Marion Power Shovel Company
- Industry: Machinery manufacturing
- Founded: Marion, Ohio, United States August 1884; 141 years ago
- Founder: Henry Barnhart Edward Huber George W. King
- Defunct: 23 July 1997; 28 years ago
- Fate: Acquired
- Successor: Bucyrus International, Inc.
- Headquarters: Marion, Ohio, United States
- Area served: Worldwide
- Products: 5760 Electric Shovel; 6360 Electric Shovel; 7820 Electric Dragline; 8200 Electric Dragline; 8750 Electric Dragline; 191M Electric Shovel; 201M Electric Shovel; 301M Electric Shovel; 351M Electric Shovel; 305M Crawler Dragline;

= Marion Power Shovel Company =

American construction and mining equipment firm

Marion Power Shovel Company was an American firm that designed, manufactured and sold steam shovels, power shovels, blast hole drills, excavators, and dragline excavators for use in the construction and mining industries. The company was a major supplier of steam shovels for the construction of the Panama Canal. The company also built the two crawler-transporters used by NASA for transporting the Saturn V rocket and later the Space Shuttle to their launch pads. The company's shovels played a major role in excavation for Hoover Dam, the Holland Tunnel and the extension of the Number 7 subway line to Main Street in Flushing, Queens.

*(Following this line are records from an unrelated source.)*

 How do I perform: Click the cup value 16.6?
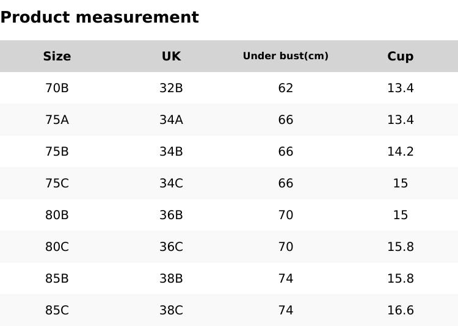400,310
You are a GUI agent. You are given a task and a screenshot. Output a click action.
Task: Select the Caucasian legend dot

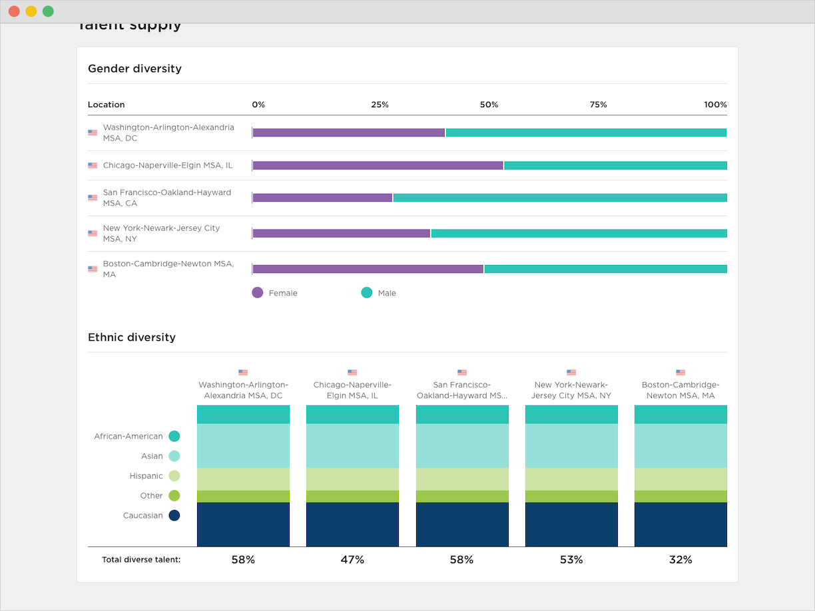[174, 515]
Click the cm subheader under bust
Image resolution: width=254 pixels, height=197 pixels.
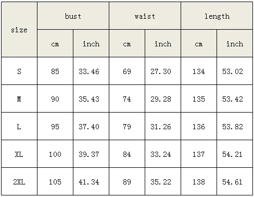coord(55,43)
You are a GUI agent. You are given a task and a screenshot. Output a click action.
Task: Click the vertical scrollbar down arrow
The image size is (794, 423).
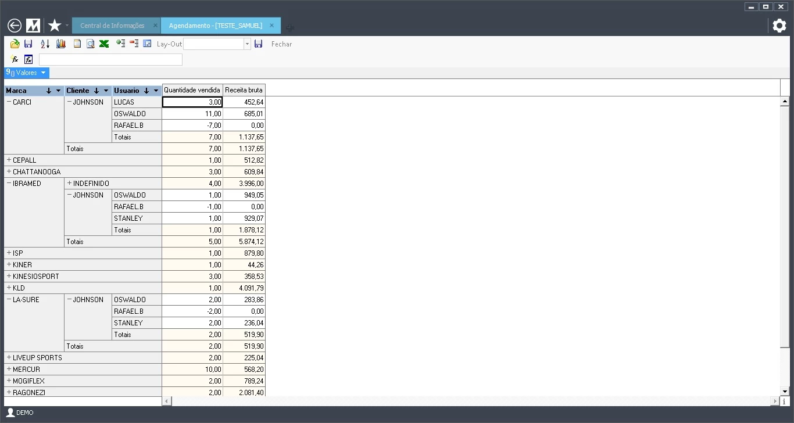point(785,392)
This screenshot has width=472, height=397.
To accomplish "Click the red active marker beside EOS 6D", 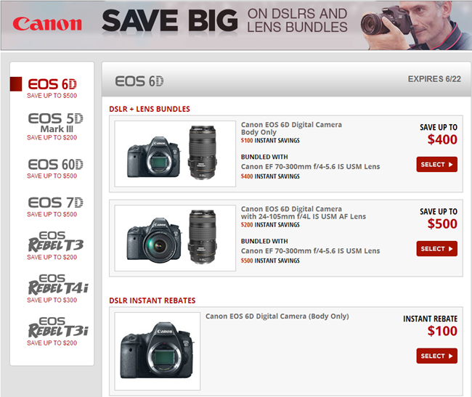I will (x=16, y=84).
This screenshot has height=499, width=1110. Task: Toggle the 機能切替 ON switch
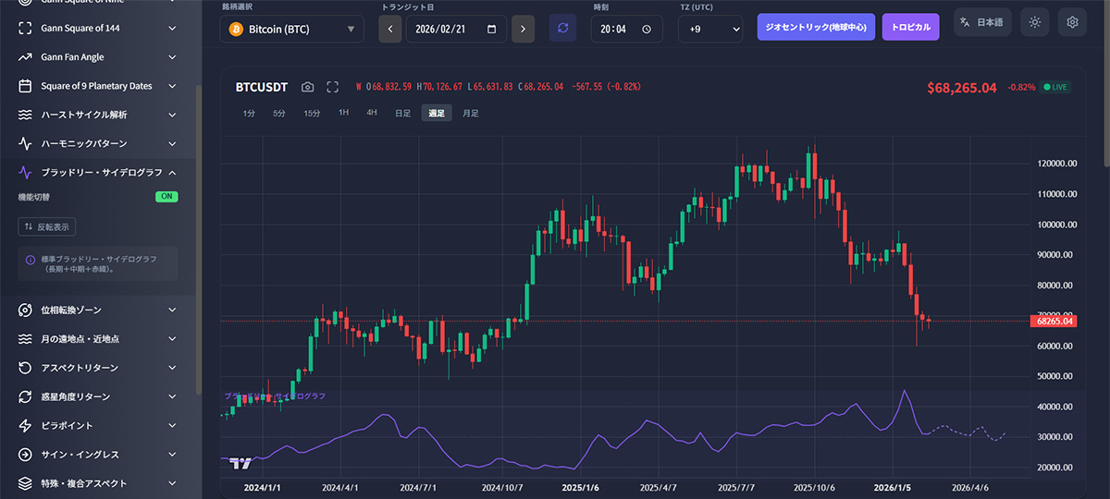167,197
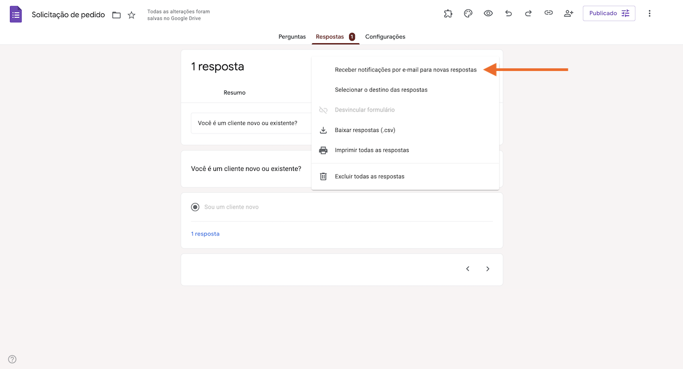Image resolution: width=683 pixels, height=369 pixels.
Task: Redo the last change
Action: 528,13
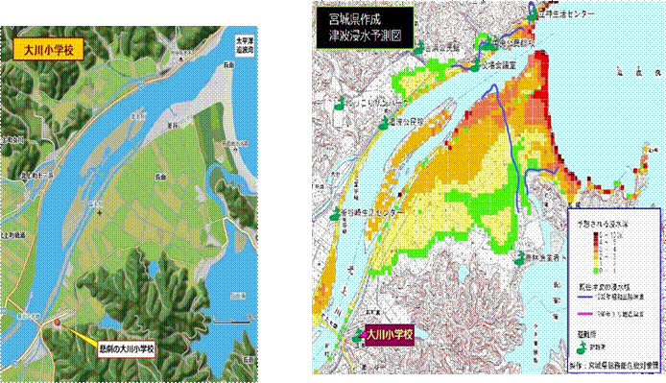The height and width of the screenshot is (383, 666).
Task: Click the shelter icon by にっこりサンパーク
Action: pyautogui.click(x=340, y=104)
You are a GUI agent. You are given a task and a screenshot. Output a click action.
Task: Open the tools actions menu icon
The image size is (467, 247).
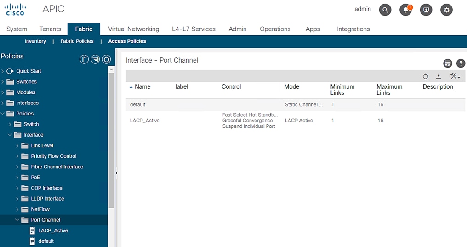click(455, 76)
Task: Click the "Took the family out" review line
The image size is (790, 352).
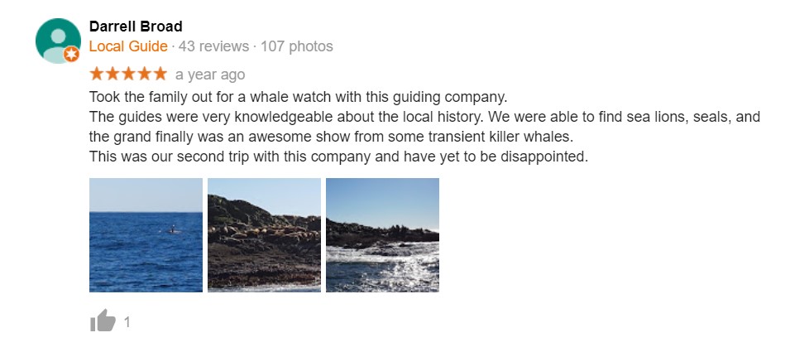Action: [x=298, y=97]

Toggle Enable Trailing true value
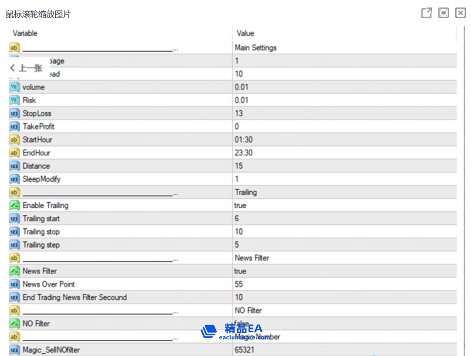coord(240,206)
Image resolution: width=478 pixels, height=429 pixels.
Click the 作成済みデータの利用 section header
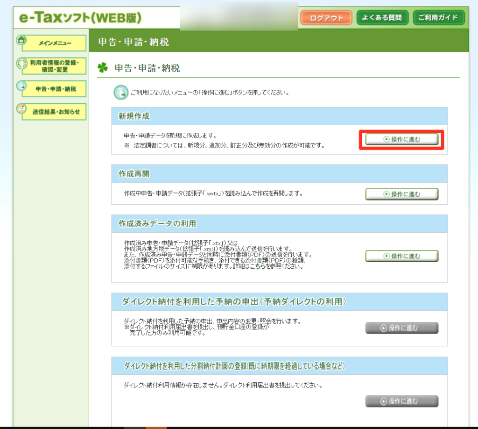click(x=279, y=223)
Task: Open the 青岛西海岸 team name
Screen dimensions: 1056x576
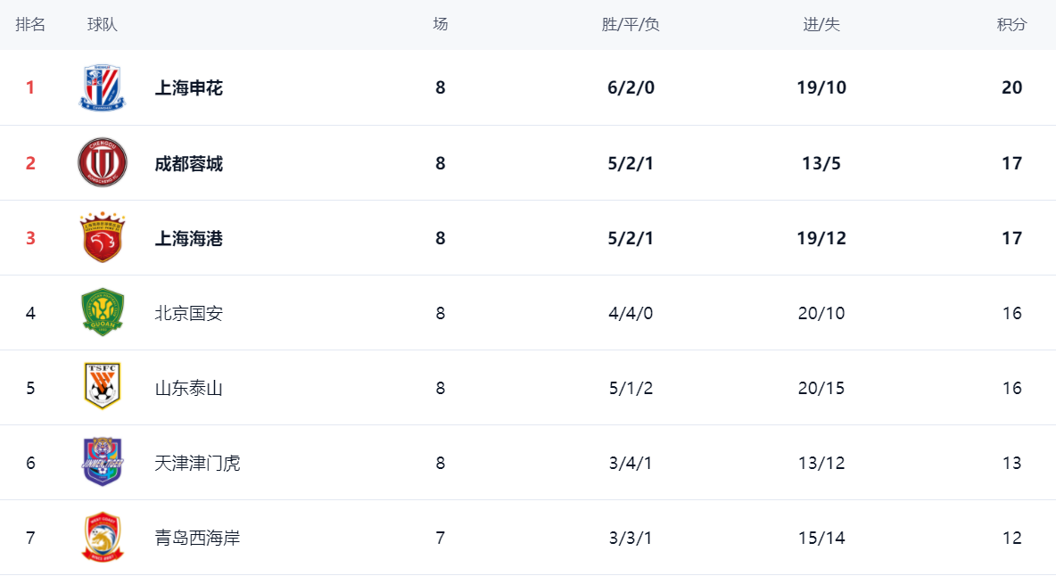Action: (197, 538)
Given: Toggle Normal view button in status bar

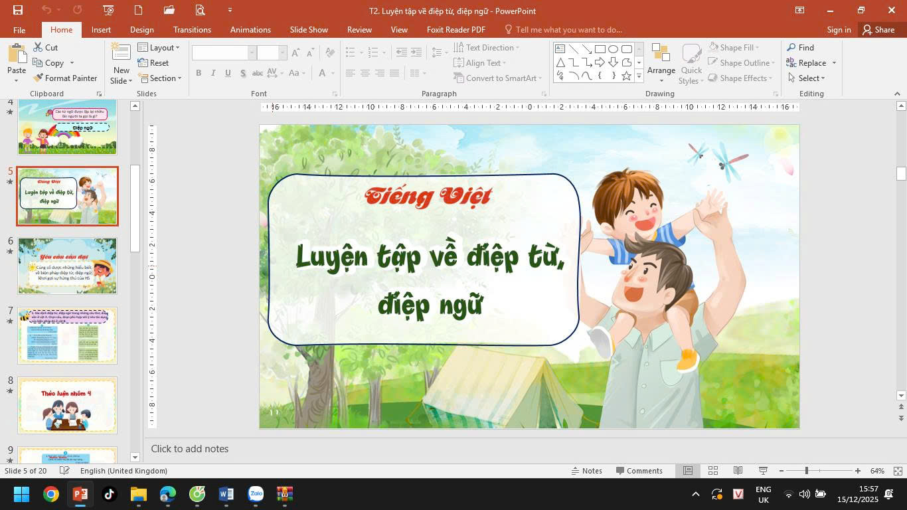Looking at the screenshot, I should pyautogui.click(x=688, y=471).
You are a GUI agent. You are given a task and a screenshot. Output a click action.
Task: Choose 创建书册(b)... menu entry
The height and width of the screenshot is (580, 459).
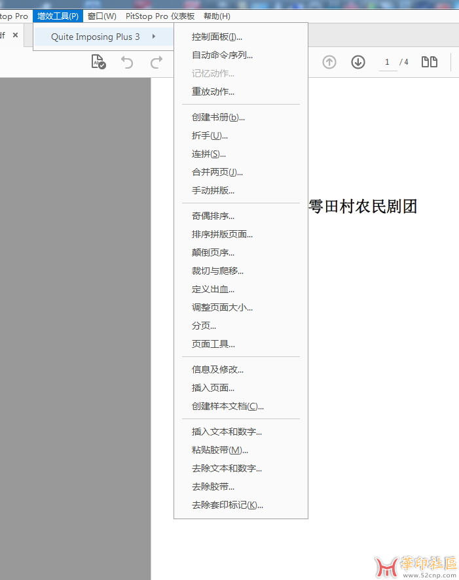pos(218,118)
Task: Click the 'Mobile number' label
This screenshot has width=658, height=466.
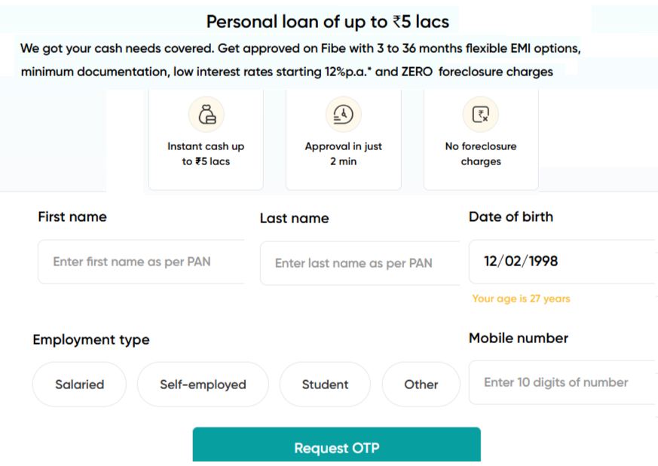Action: (x=519, y=338)
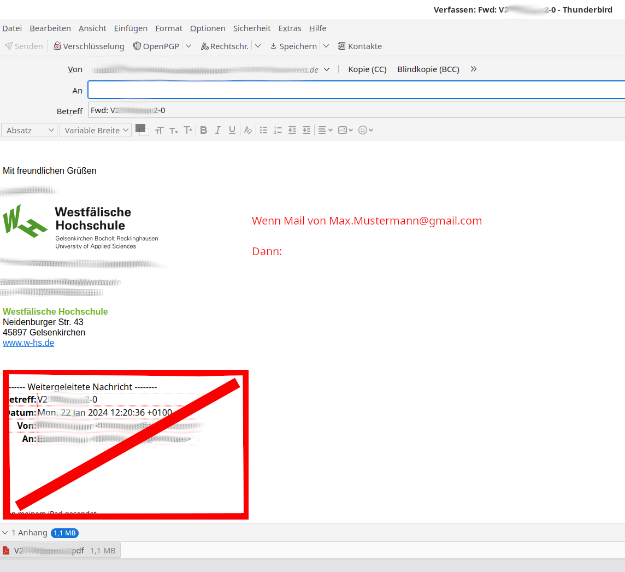Screen dimensions: 625x572
Task: Click the Blindkopie (BCC) button
Action: [x=428, y=69]
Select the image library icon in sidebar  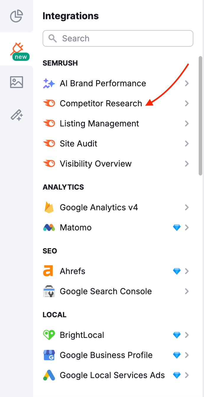(x=16, y=82)
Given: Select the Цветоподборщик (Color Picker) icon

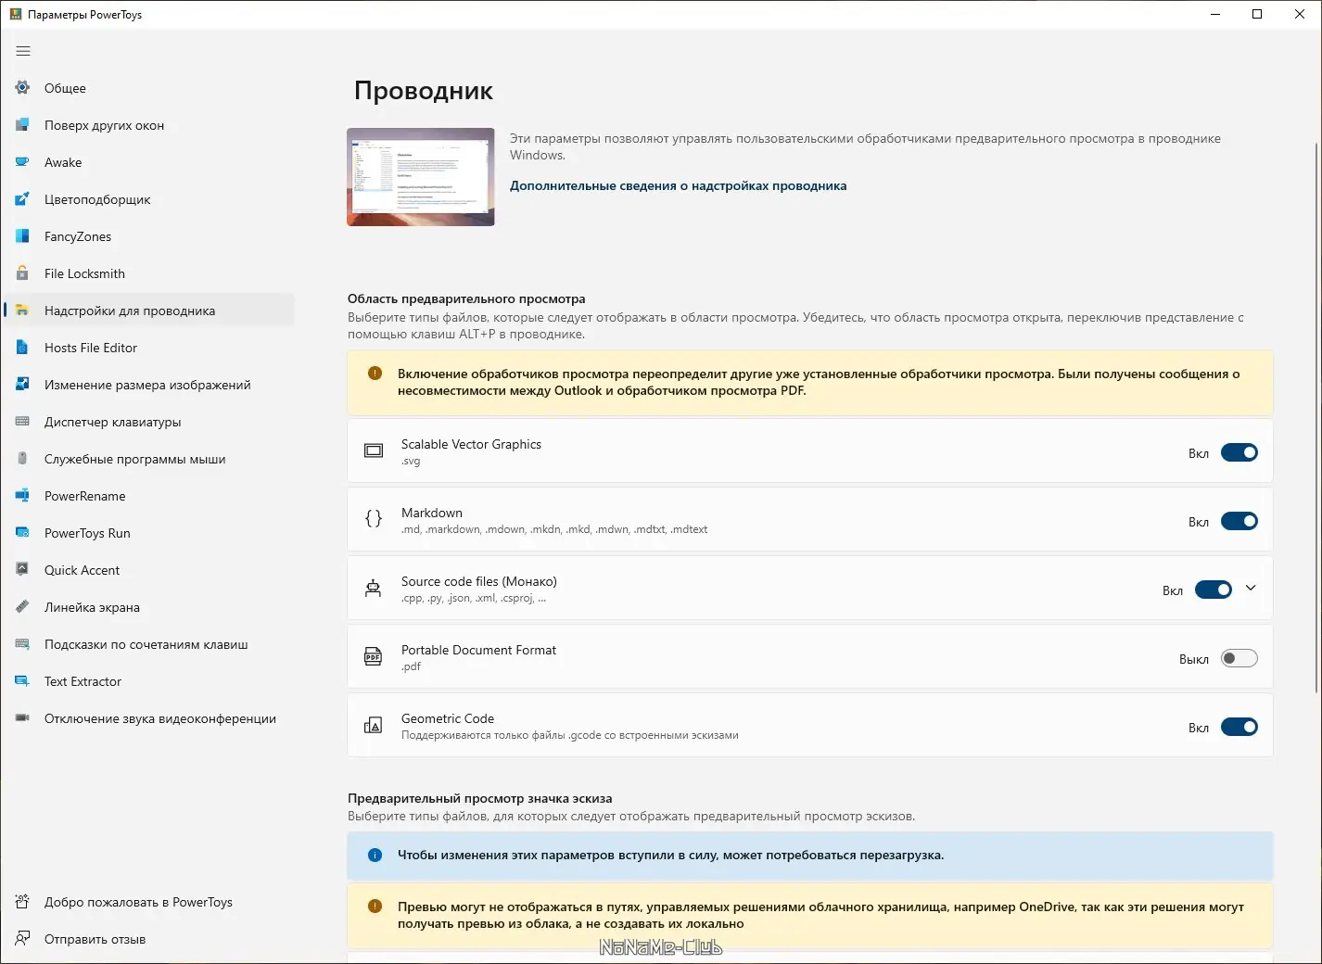Looking at the screenshot, I should pos(21,199).
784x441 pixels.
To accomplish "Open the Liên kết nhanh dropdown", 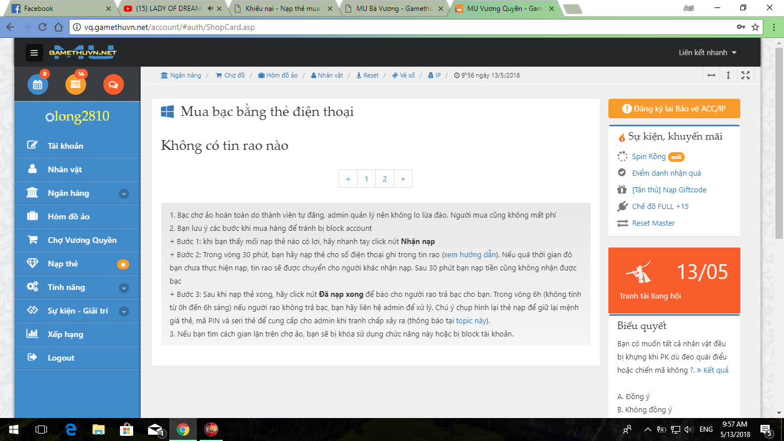I will tap(707, 52).
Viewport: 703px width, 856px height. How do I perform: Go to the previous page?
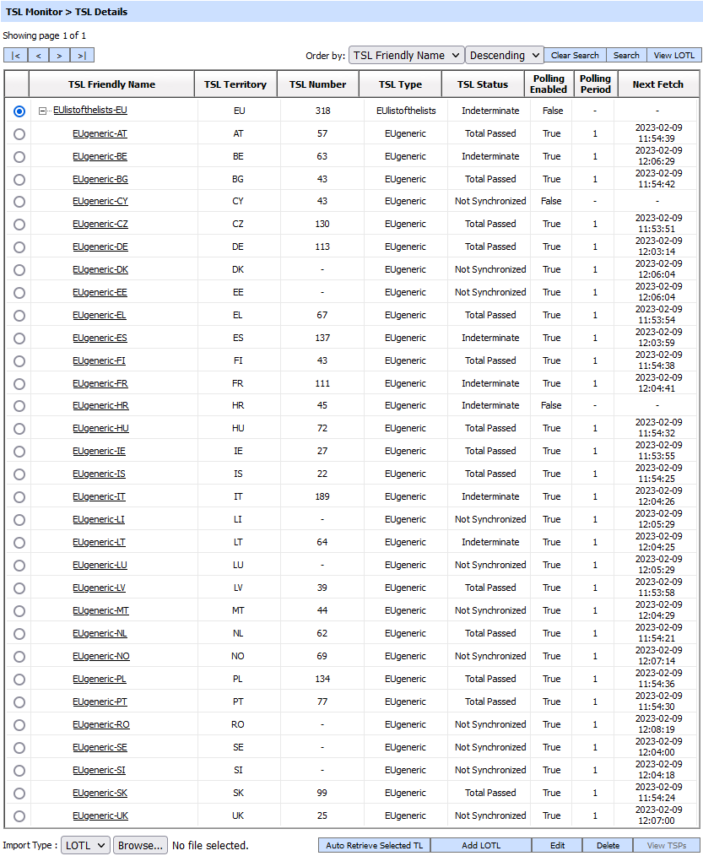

Founded in Marion, Ohio in August, 1884 by Henry Barnhart, Edward Huber and George W. King as the Marion Steam Shovel Company, the company grew through sales and acquisitions throughout the 20th century. The company changed its name to Marion Power Shovel Company in 1946 to reflect the industry's change from steam power to diesel power.

The company ceased to be independent when it was sold, becoming the Marion division of Dresser Industries in 1977. In 1992, Dresser spun off the Marion division and certain other assets into a holding company that eventually became the Global Industrial Technologies, Inc. Global sold the division to longtime rival Bucyrus International for US$40.1 million in 1997. Bucyrus integrated the Marion division's products into the Bucyrus product line, then closed the Marion, Ohio, facility. In 2010 Bucyrus was purchased by Caterpillar, Inc., the world’s largest equipment manufacturer.

==History==

===Marion Steam Shovel Company===
The Marion Steam Shovel Company was established by Henry Barnhart, George W. King and Edward Huber in August 1884. While steam shovels had been made prior to this date in the United States, Barnhart persuaded Huber to financially back his design, which incorporated a stronger bucket support than other makes. Barnhart and Huber patented Barnhart's changes under US Patent No. 285,100 on September 18, 1883. One element of Barnhart's design was the use of solid iron rods (hog rings) to support the boom of the shovel, which was stronger than simple chain.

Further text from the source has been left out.